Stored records
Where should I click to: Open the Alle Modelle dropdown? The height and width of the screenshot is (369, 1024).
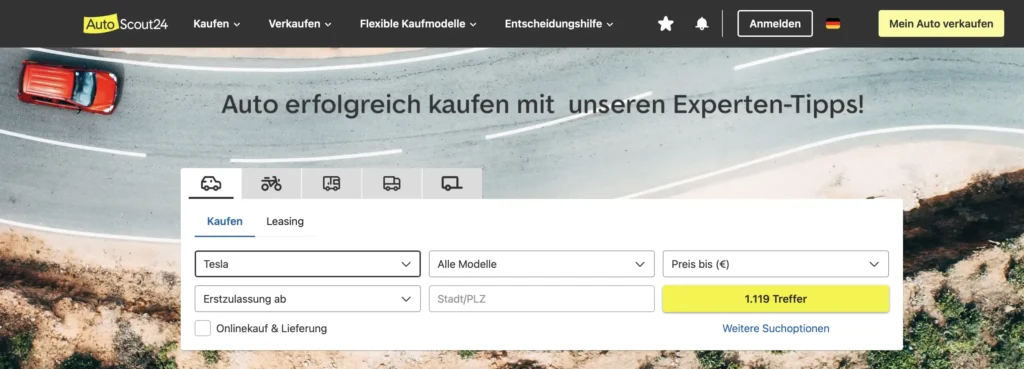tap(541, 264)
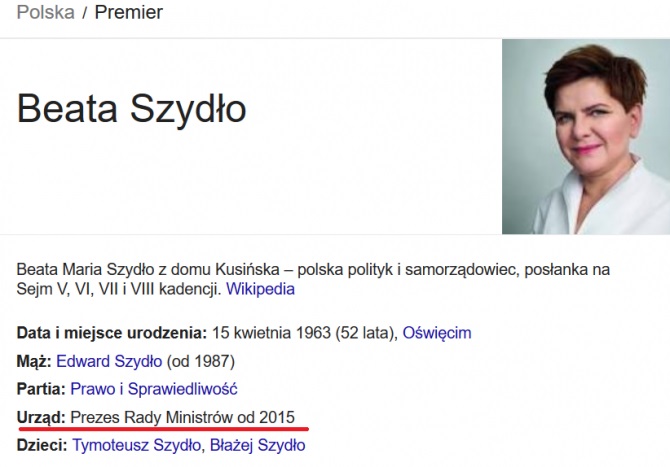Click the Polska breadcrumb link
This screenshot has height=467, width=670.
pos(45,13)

[EXERCISE DETAILS]
Skip the images and set down the rest of the data unchanged.

[RESPONSE BELOW]
Where should I click to: Open the Alle Modelle dropdown? The height and width of the screenshot is (369, 1024).
tap(541, 264)
Click the Polska breadcrumb link
This screenshot has height=467, width=670.
pos(45,13)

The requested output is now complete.